The family was soon in Edinburgh, the only British city that could echo the townscape of Prague. In 1965 Edinburgh's Development Plan had proposed construction of an inner ring road. There had been no cost-benefit analysis and no integration with land use, parking or public transport. After a long and acrimonious public inquiry, in 1969 Colin Buchanan and Partners were appointed planning consultants, Hornung heading the team, to work alongside the transport consultants, Freeman Fox, Wilbur Smith and Associates. Through Hornung's determined and imaginative advocacy, the balance was decisively shifted towards bus priority, pedestrianisation and traffic restraint, reducing the scale of road developments.

In 1972 he led the team (funded in part by the British Council) replanning Jerusalem, and then in 1976 took responsibility for the preparation of the Lothian Region Structure Plan. He brought a capacity for strategic thinking and a grasp of the relations between land use and transport for which there were few equals or precedents. Under Hornung Lothian produced Scotland's first Structure Plan, and with a full and open process of public consultation.

While holding this senior position in Lothian Region, Hornung attended evening classes at the Edinburgh College of Art to gain the award of the Diploma in Town and Country Planning. He became a Chartered Town Planner on his election to membership of the Royal Town Planning Institute.

He retired in 1983 after a heart attack. Retirement involved regular employment as a planning consultant, serving as a professional adviser to the Royal Fine Art Commission for Scotland and teaching planning students at Edinburgh College of Art/Heriot-Watt University. During the Prague Spring he had been a highly regarded part-time teacher at the Czech Technical University. In Edinburgh he was loved by his students: he not only helped to make them effective professional planners, but also educated them in life itself. It was fitting that in July 1996 his life achievements were recognised by the award of an Honorary DLitt from Heriot-Watt University.

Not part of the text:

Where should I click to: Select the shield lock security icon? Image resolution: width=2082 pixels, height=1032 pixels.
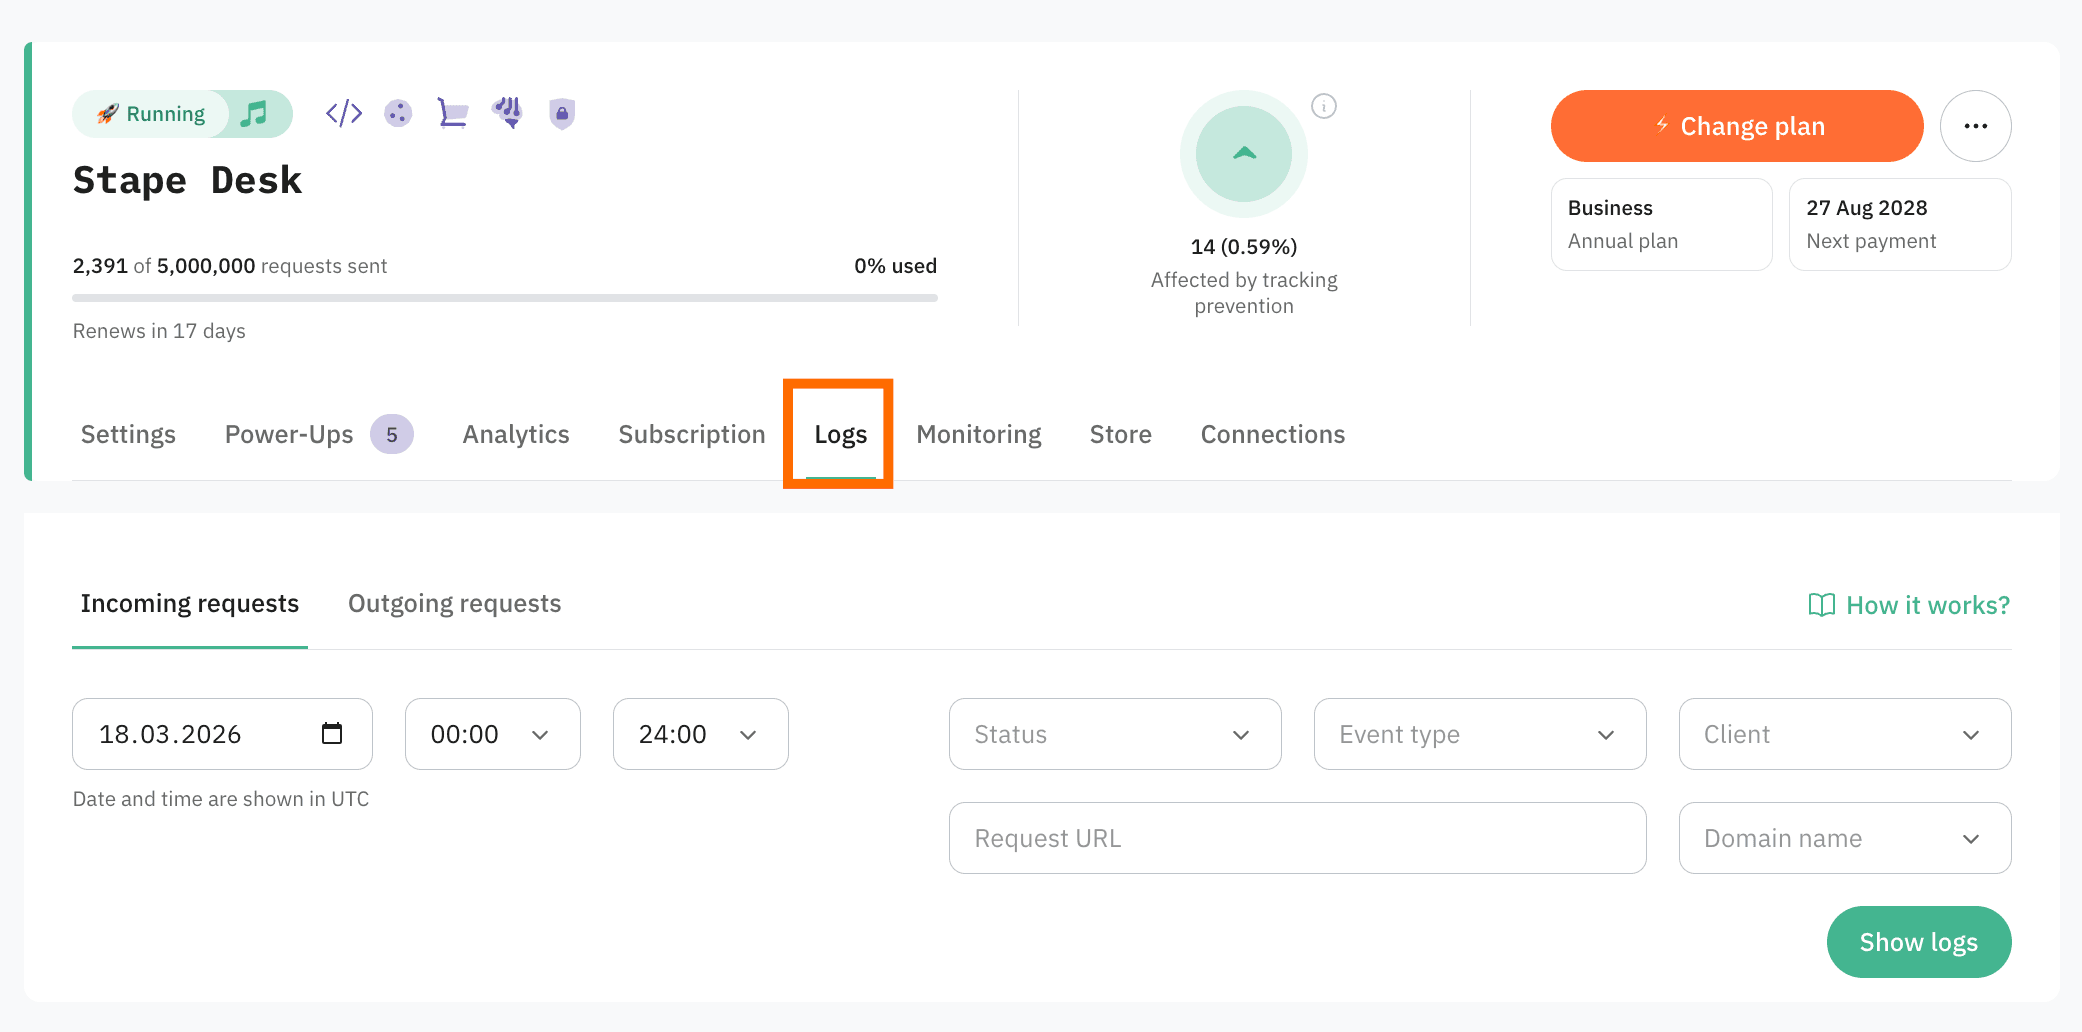[x=561, y=113]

The Velvet Revolution allowed him to revisit his beloved Prague, where his professional reputation had endured. The new government sought his advice on how to restructure their planning system. He organised mid-career training sessions for Prague City Council, and worked with the Czech Technical University training planners from smaller towns.

Hornung was steeped in a deep understanding of Czech urbanism and design. It all came together in a magnificent exhibition which he organised about Prague, which ran in Edinburgh's City Arts Centre in the winter of 1994- 95.

To the last he remained an incisive wit and thinker. When presented with a draft report and told that all that now needed doing was "dotting the i's and crossing the t's", he scanned it, shook his head and said: "I think we'll need to be crossing the eyes and drinking the teas."

"Like any other weed it is difficult to get rid of me once and forever," Bertie Hornung wrote to me a few weeks ago, explaining that he had had "a rather bad patch of heart trouble with complications". The achievements and the spirit of this weed will be around for a long time yet.

Cliff Hague

Bertold Hornung, planner and architect: born Ostrava, Moravia 25 March 1925; married 1948 Hana Mautner (two daughters); died Edinburgh 20 March 1997.